This court in its de novo review heard and witnessed applicant's oral statement relating to some of these incidents. With this opportunity to see and hear the applicant, the court concluded that in all instances applicant was not testifying truthfully, particularly concerning the 1976 assault and battery charge.

Regarding the DCI report, the court stated

Following the June 13 hearing, the court requested the Iowa Division of Criminal Investigation to investigate some of the claims made by the applicant. That investigation resulted in a written report which the court is placing in its clerk's office with instructions to the clerk to make it available for inspection only by the applicant and his attorney. The court has given this report no consideration or credence in this review, except to note that it furnishes no corroboration for the applicant's version of the assault and battery incident which would influence the court to modify its determination that applicant was not testifying truthfully in his June 13, 1980, statement under oath to the court.

Thus, although the court did not consider the report in its 1980 decision, the DCI report did become a part of the record for consideration when reviewing subsequent applications.

In 1987, Peterson's attorney contacted Ms. Fong, and asked that she provide a statement of the facts relating to the 1976 assault. On April 7, 1987, Peterson personally contacted Ms. Fong and requested information about the assault. He found her very hostile. She refused to discuss the incident but suggested Peterson's attorney would be hearing from her. Instead of writing to Peterson's attorney, she forwarded a letter and affidavit to the Iowa Supreme Court. This letter was file-stamped on April 22, 1987, and was placed in Peterson's file.

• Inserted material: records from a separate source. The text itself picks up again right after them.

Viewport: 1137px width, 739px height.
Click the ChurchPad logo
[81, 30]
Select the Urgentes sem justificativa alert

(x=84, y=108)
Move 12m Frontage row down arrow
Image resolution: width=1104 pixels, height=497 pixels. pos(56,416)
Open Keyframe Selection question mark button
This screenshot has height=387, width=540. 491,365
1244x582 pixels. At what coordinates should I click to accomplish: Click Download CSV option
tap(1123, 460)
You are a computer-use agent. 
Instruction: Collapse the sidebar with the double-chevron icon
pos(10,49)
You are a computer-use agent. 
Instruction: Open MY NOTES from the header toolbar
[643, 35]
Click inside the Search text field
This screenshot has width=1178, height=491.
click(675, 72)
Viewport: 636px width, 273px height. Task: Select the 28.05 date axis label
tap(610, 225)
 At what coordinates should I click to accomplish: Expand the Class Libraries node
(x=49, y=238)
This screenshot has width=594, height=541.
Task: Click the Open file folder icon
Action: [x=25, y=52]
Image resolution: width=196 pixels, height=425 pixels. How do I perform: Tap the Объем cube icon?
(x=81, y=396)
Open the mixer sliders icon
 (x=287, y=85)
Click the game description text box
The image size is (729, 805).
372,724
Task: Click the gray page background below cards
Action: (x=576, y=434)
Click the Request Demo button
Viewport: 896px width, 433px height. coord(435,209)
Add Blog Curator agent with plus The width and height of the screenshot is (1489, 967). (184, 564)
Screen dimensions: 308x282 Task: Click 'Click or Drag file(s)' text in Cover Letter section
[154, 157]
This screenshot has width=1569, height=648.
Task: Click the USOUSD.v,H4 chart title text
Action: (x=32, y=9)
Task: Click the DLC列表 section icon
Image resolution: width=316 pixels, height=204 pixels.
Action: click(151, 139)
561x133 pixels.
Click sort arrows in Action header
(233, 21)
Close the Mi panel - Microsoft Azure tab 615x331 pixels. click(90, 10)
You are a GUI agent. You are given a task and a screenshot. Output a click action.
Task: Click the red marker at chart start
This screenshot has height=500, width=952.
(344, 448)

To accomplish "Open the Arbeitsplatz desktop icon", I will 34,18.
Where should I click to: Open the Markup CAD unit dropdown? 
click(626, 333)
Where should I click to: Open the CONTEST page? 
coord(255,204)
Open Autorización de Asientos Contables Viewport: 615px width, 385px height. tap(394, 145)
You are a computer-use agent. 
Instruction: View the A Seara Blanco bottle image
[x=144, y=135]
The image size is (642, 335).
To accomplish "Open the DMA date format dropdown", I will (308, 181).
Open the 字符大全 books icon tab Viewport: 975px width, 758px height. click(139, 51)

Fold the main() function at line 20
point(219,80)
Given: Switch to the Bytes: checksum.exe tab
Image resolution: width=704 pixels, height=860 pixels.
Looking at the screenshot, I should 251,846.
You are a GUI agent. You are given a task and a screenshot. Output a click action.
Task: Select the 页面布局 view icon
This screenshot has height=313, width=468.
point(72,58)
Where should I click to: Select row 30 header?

On April 27, 1988, Peterson filed a motion for permission to take the June 1988 Iowa bar examination. On May 11, 1988, the application was returned by this court to the board with directions to conduct an evidentiary hearing. On July 11, a hearing officer was appointed to conduct the hearing and the hearing officer was directed to take judicial notice of the information considered by the board and directed to consider such additional evidence and arguments as may be presented at the hearing.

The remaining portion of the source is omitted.